*** TEXTAUSZUG

Hamburg - Die Deutschsprechenden  gelten als Spezialisten für lange Wörter: Man kann sich auf dem Amt mit der Grundstücksverkehrsgenehmigungszuständigkeitsübertragungsverordnung herumschlagen. In Österreich schipperten auch Donaudampfschifffahrtsgesellschaftskapitäne über den Fluss, als es die Erste Donau-Dampfschiffahrts-Gesellschaft noch gab. Zwar sind in den Behörden - hoffentlich - Grundstücksverkehrsgenehmigungs-zuständigkeitsübertragungsverordnungsexperten am Werk und es lässt sich auch mutmaßen, dass eine Donaudampfschifffahrtsgesellschaftskapitänsmütze als passende Kopfbedeckung für die Flussschiffer existierte.

Aber nach einer Weile kommen diese Bandwurmwörter zum unweigerlichen Ende. Schließlich geht einem ja irgendwann die Luft aus. Außerdem ist zu vermuten, dass das Gegenüber bei solchen Wortmonstern den roten Faden verliert.

******
*** ARBEITSMATERIAL

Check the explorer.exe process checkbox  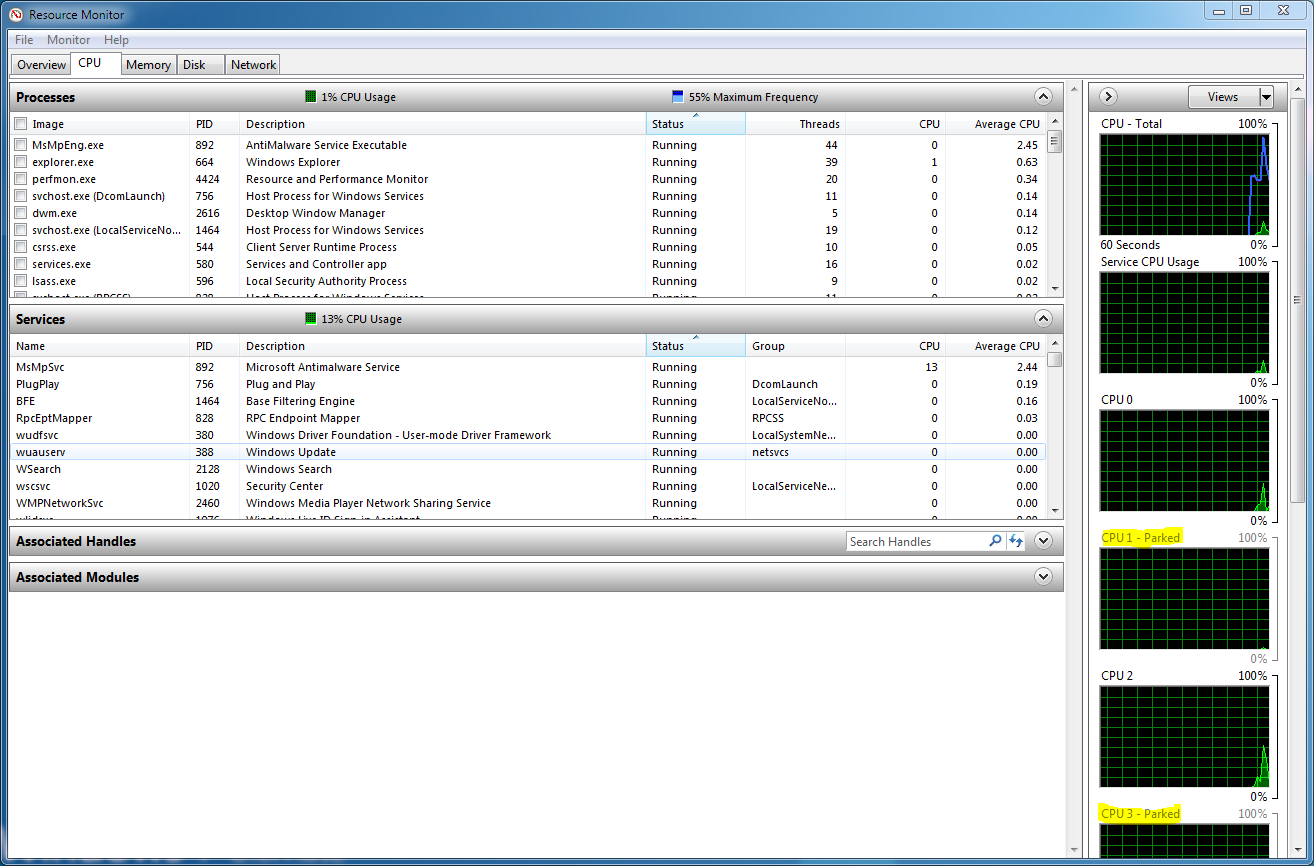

******

● AUFGABEN:
1. Schreibe aus dem Text über lange Wörter alles von „Aber nach einer“ bis hinunter zu „roten Faden verliert.“ wortgetreu ab.
2. Nenne alle Wörter im Text über lange Wörter, die mit „Donau“ beginnen.
3. Was geht einem laut dem Text über lange Wörter bei Bandwurmwörtern irgendwann aus?

● LÖSUNGEN:
1.
Aber nach einer Weile kommen diese Bandwurmwörter zum unweigerlichen Ende. Schließlich geht einem ja irgendwann die Luft aus. Außerdem ist zu vermuten, dass das Gegenüber bei solchen Wortmonstern den roten Faden verliert.

2. Donaudampfschifffahrtsgesellschaftskapitäne, Donau-Dampfschiffahrts-Gesellschaft, Donaudampfschifffahrtsgesellschaftskapitänsmütze

3. Die Luft.